- Do not look at what happened as if it was a family tragedy. Like any other disease, one can also recover from alcoholism.
- Do not moan, preach or insist on repeating words of advice. Most likely the person has already gone through all the words he or she would hear from you and repeated them a thousand times in his or her head. Therefore, it is likely that the person will turn a deaf ear and ignore you completely. With your insistence you are likely to increase the need to lie or make the person promise things that he or she will not be able to keep.
- Be careful not to use the “I know more than you” attitude or use words such as “look what you have done to us”. It is also possible to give that same impression without even uttering a word. An alcoholic person is so sensitive to such attitude that he or she can pick up such vibes even by the way the other person is looking at him or her or by any changes in the other person’s mood.
- Never use words such as “if you really love me”. Once the crave for alcohol becomes compulsive, it is a disease that cannot be controlled by reasoning. Such words have no effect other than to increase anxiety and the sense of guilt that already exists in the person.
- Do not threaten - unless you are sure and convinced to carry out the threat. You may need to take specific actions to protect your children. When you threaten and do nothing afterwards, you are making it clear in an alcoholic’s mind that it’s all talk and no action after all.
- You do not have to hide or put away any alcohol bottles in the house as this will put the alcoholic person into a state of despair. Ultimately, he or she will still find another way to acquire the alcohol he or she desperately craves.
- Do not let the alcoholic person persuade you to drink with him or her on the pretext that he or she would drink less. It rarely happens that way. Should you comply, you will be approving of the alcohol in front of him or her and thus weaken any possibility of seeking help.

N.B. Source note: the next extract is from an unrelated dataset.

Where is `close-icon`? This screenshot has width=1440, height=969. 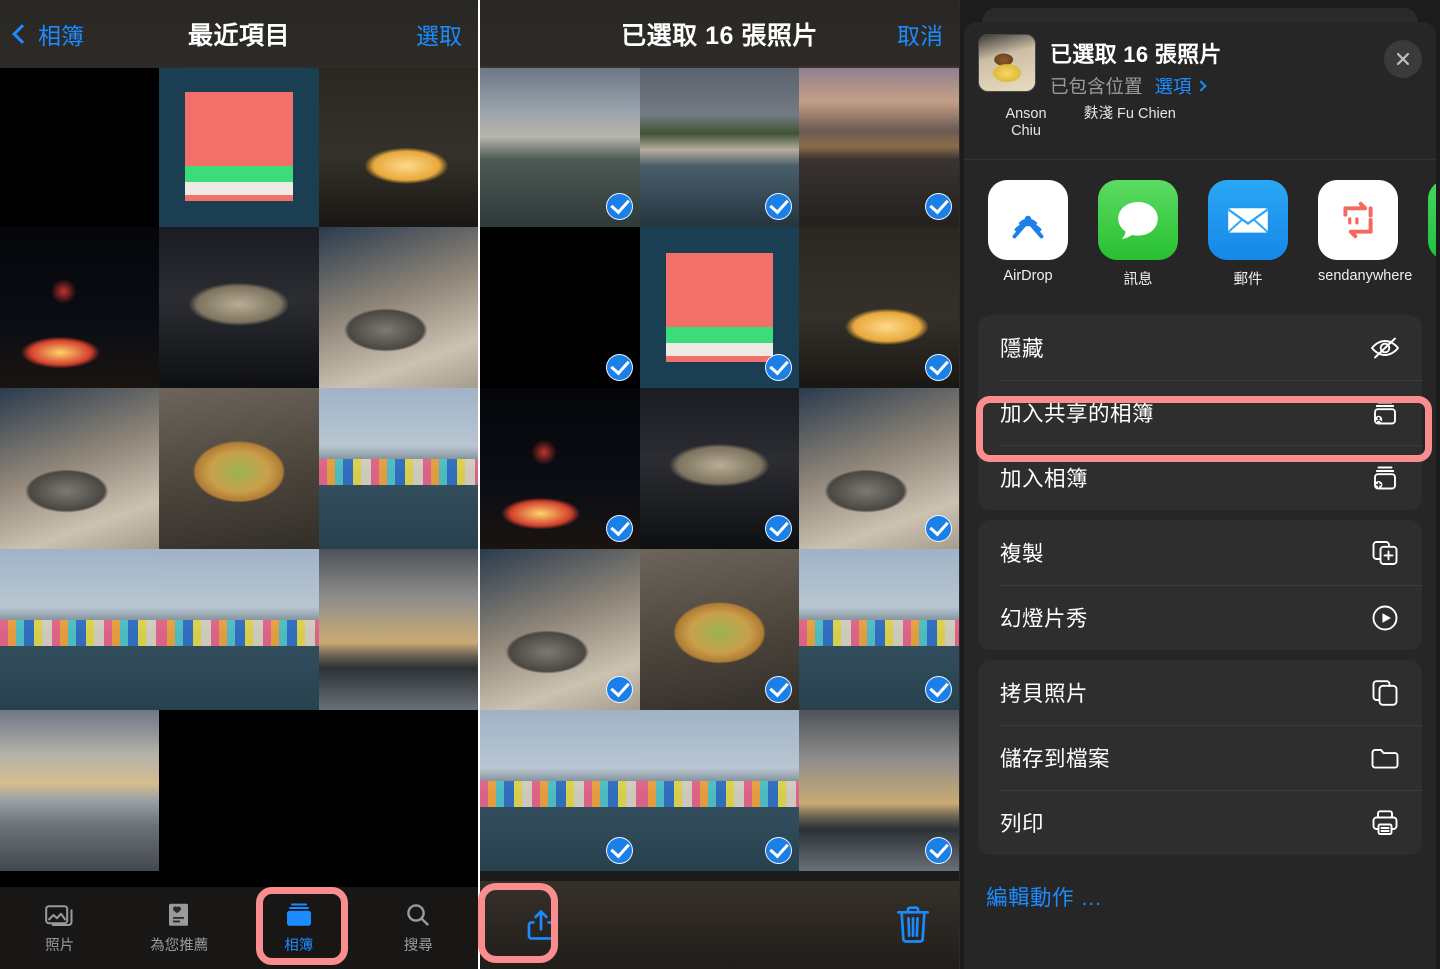
close-icon is located at coordinates (1403, 59).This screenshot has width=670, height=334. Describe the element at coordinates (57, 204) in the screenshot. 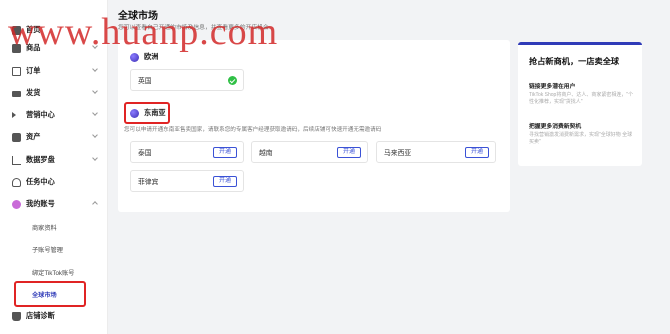

I see `sidebar-item-my-account: 我的账号` at that location.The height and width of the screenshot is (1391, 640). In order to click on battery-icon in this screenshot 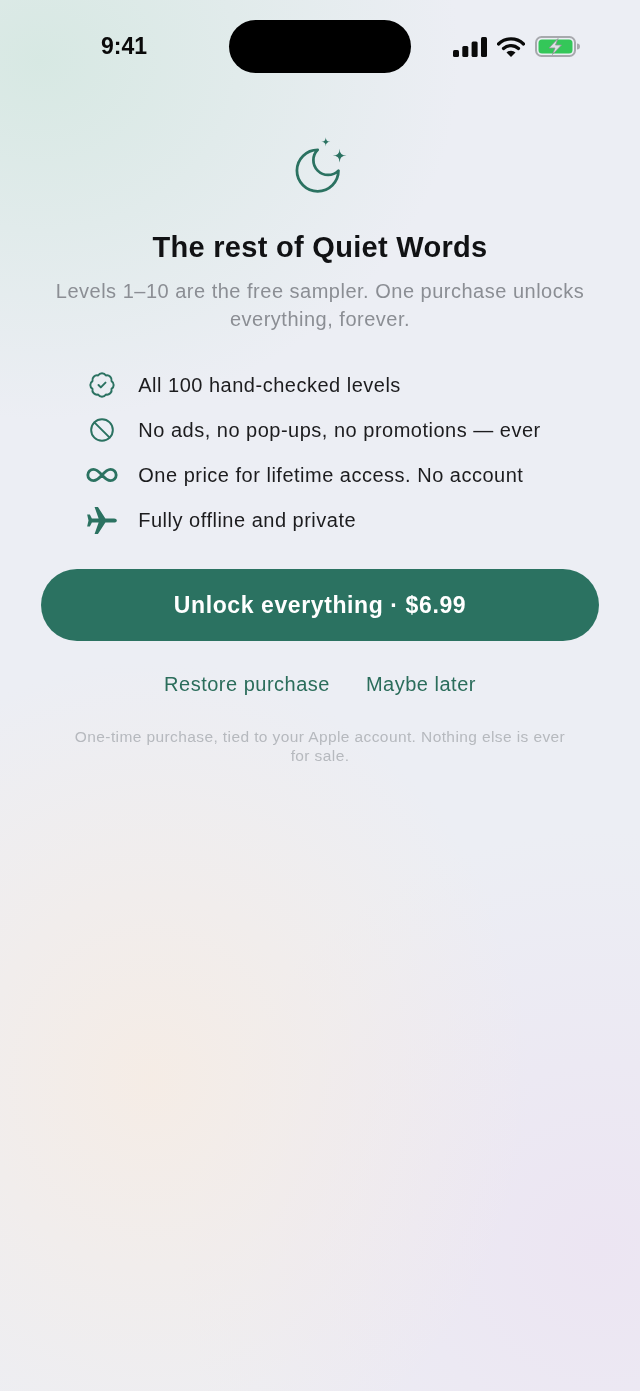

- Do not envy any kind of help the alcoholic person chooses as treatment for his or her drinking problem. It is easy to think that the family’s love and the security at home are enough incentives to heal and recover from this addiction. Often the path to healing lies in a desire to find and respect oneself and sometimes the person does not find this within the family core. Don't fall into the trap of feeling left out when the alcoholic person prefers to turn to someone else for help.
- Never expect signs of success right from the start. Each disease has its own course of convalescence. The process of recovery may include occasional relapses, setbacks and plenty of tension and mood swings as well.
- Do not try to protect the alcoholic person from any compromising situations he or she might encounter. This kind of obsessive protection pushes the person into drinking again. He or she must somehow find his or her own way to say “no” to alcohol. For example, when you are socializing and insist with other people not to offer drinks, you are likely to rekindle feelings of shame and disgust in the alcoholic person.
- Don’t try to do what the person should do himself or herself or do yourself what is expected from him or her. This is his or her journey to recovery and therefore you are only there as support.
- Show the alcoholic that you love him or her. Give your full support and show the person that you understand all that he or she is going through while on the road to recovery.